** Opening INPUT DATA block **
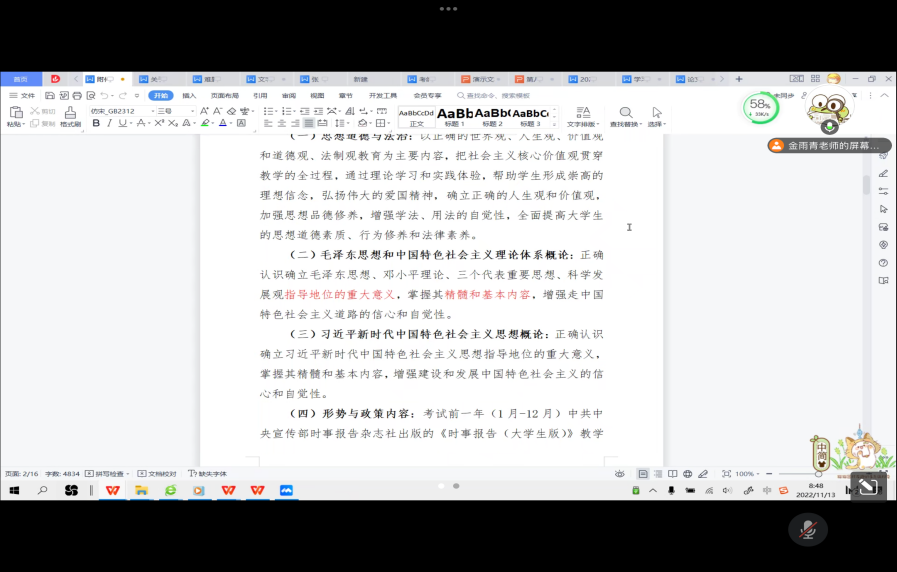Click the save icon in quick access toolbar
Image resolution: width=897 pixels, height=572 pixels.
click(x=50, y=95)
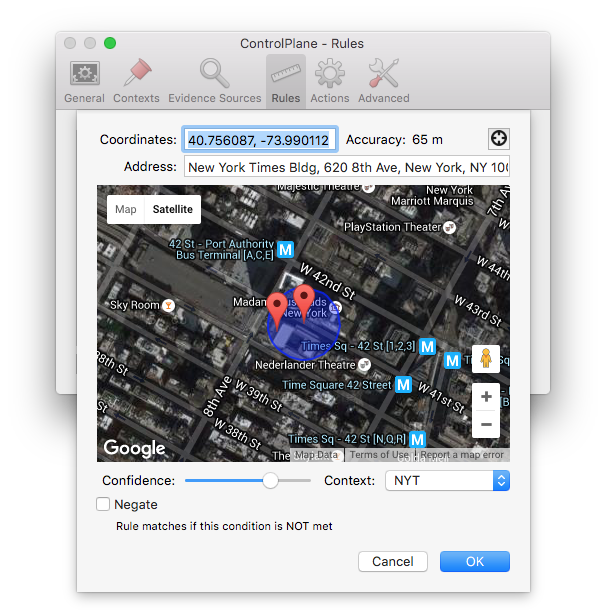Screen dimensions: 606x613
Task: Click the Port Authority subway station marker
Action: point(285,248)
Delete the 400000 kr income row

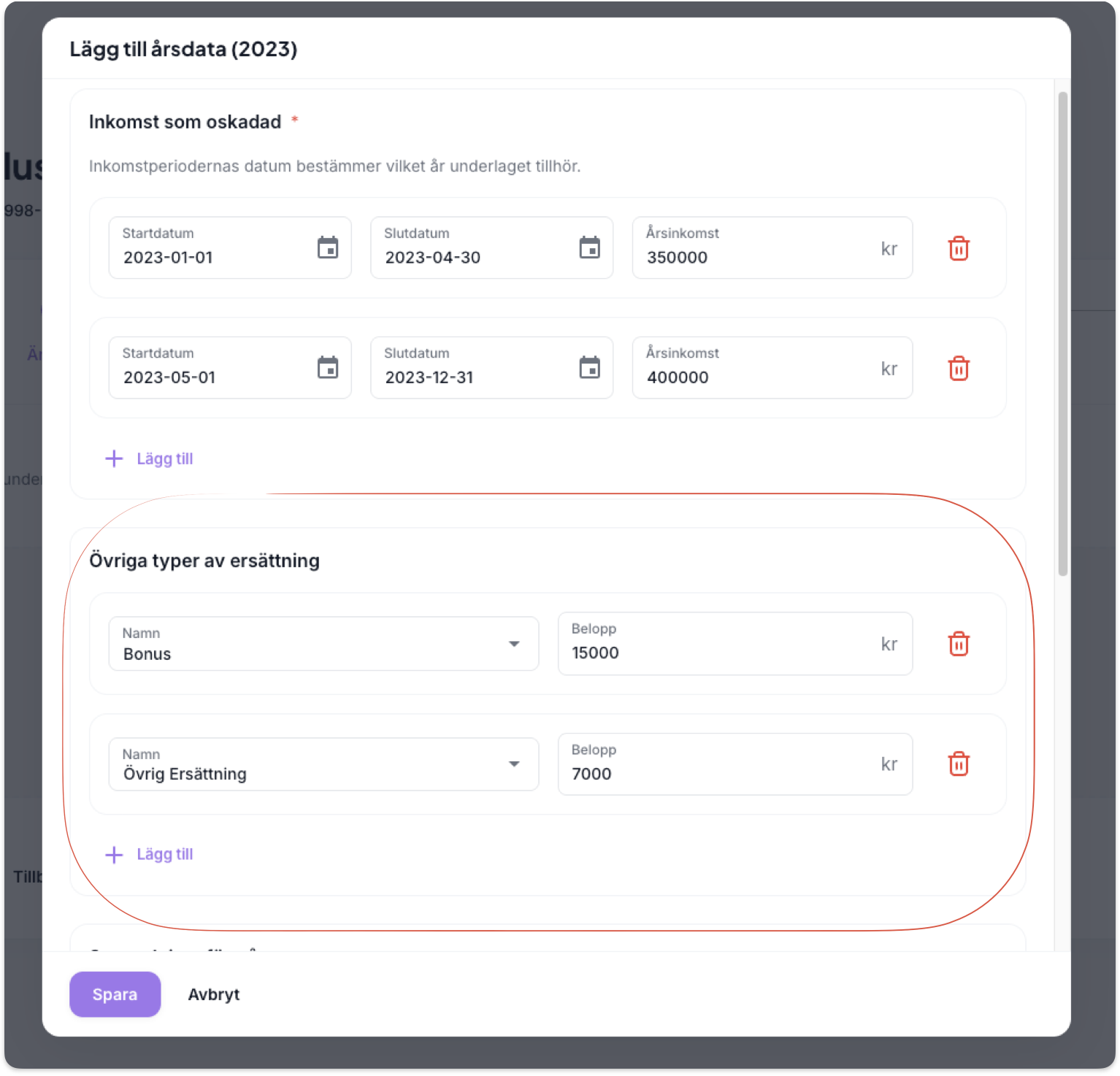click(958, 369)
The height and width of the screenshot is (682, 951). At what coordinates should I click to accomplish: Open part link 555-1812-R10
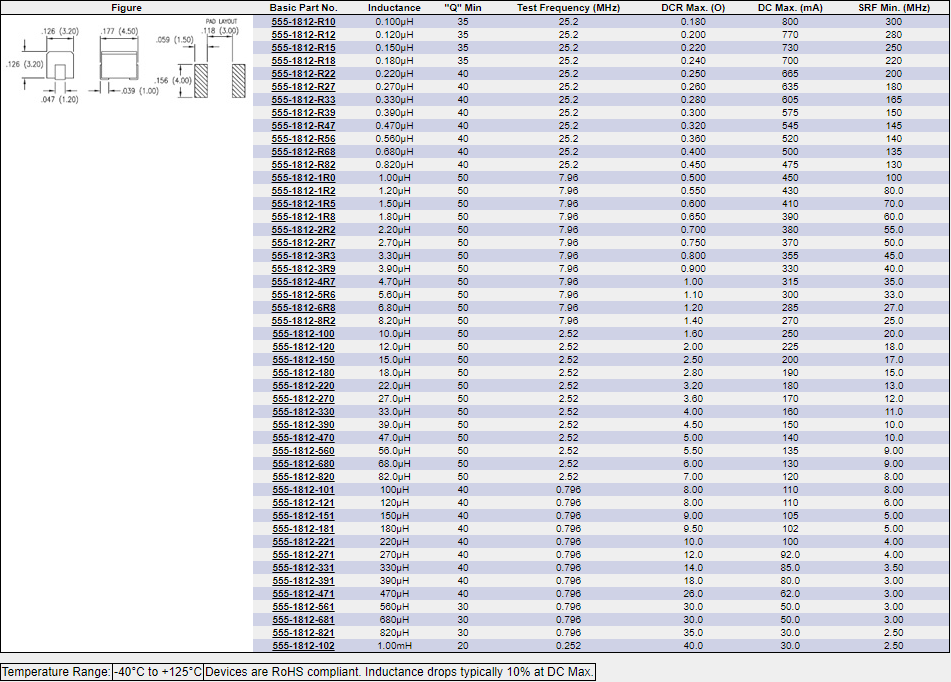[304, 21]
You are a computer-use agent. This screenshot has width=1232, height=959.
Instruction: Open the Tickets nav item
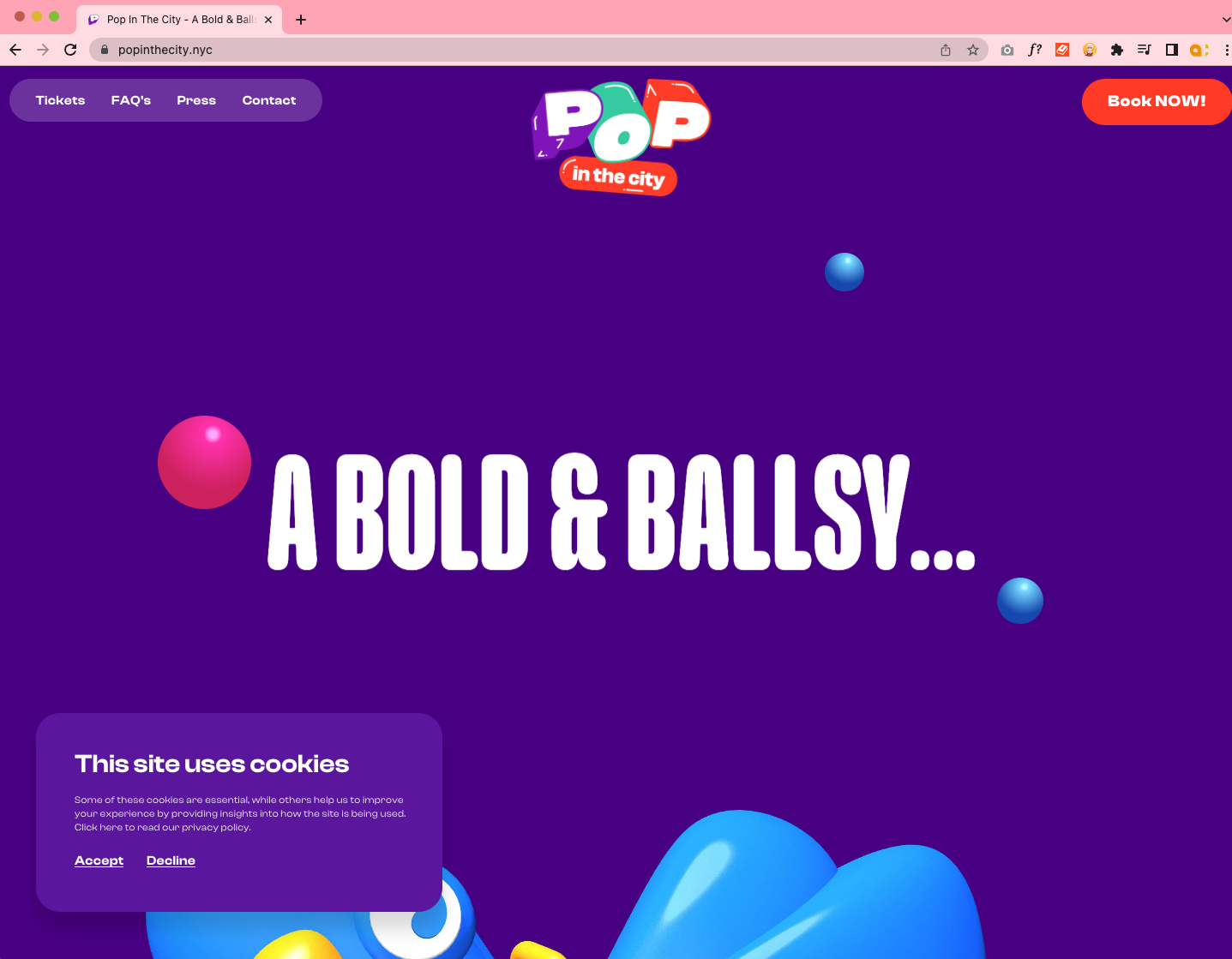pyautogui.click(x=60, y=100)
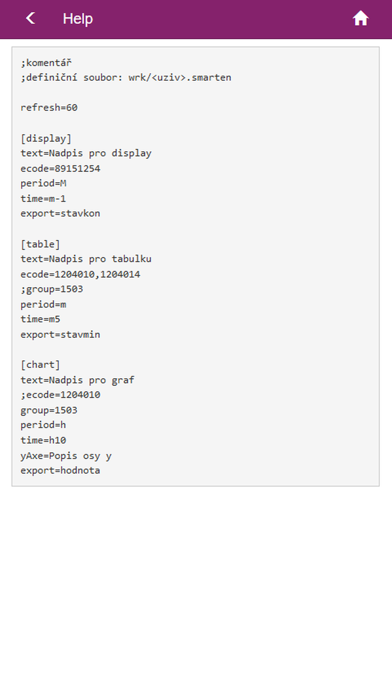Image resolution: width=392 pixels, height=696 pixels.
Task: Select the time=h10 line
Action: coord(44,440)
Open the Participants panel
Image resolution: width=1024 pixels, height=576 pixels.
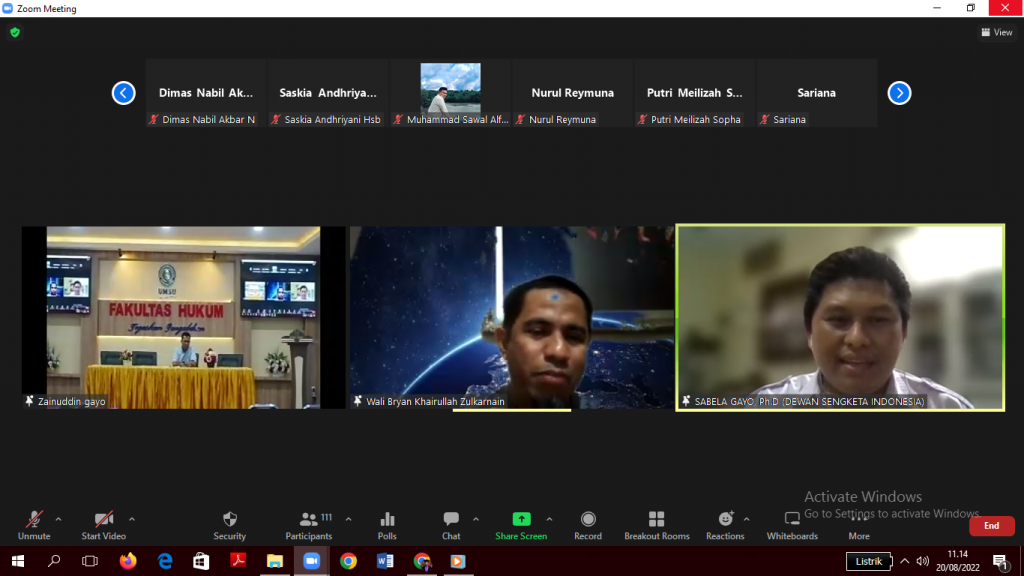point(308,524)
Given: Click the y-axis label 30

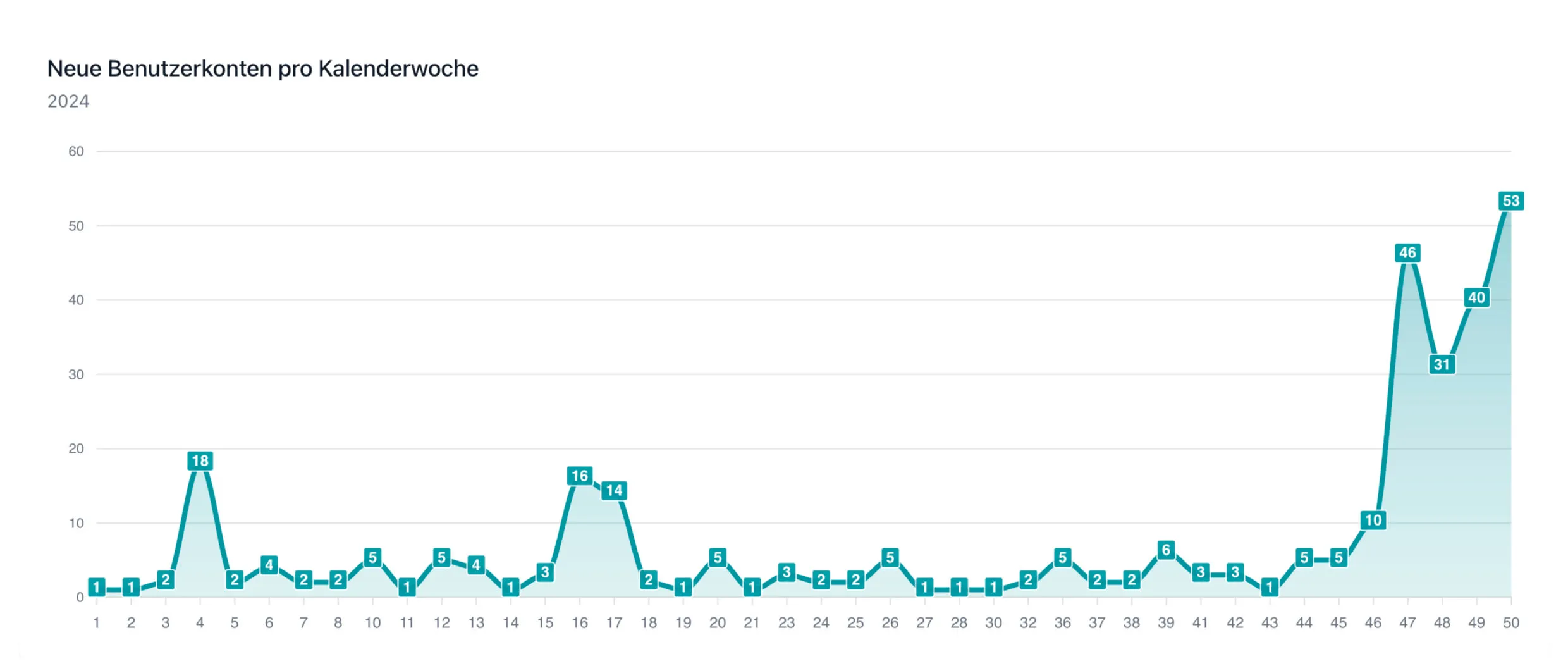Looking at the screenshot, I should (76, 374).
** Closing INPUT DATA block **
◆ DIRECTIONS FOR THIS TASK
Copy exactly the lines that run from the one containing "Delete the 400000 kr income row" to the last line of the records, both included, and leave out every picture.

◆ RESPONSE FOR THIS EXERCISE
Delete the 400000 kr income row

click(958, 369)
The height and width of the screenshot is (682, 951). At what coordinates should I click to accomplish: Open part link 555-1812-R10
[304, 21]
You are a computer-use agent. This screenshot has width=1232, height=959.
Instruction: Open the Tickets nav item
pyautogui.click(x=60, y=100)
Image resolution: width=392 pixels, height=696 pixels.
Task: Select the time=h10 line
Action: coord(44,440)
Open the Participants panel
Image resolution: width=1024 pixels, height=576 pixels.
point(308,524)
Given: Click the y-axis label 30

Looking at the screenshot, I should (76, 374).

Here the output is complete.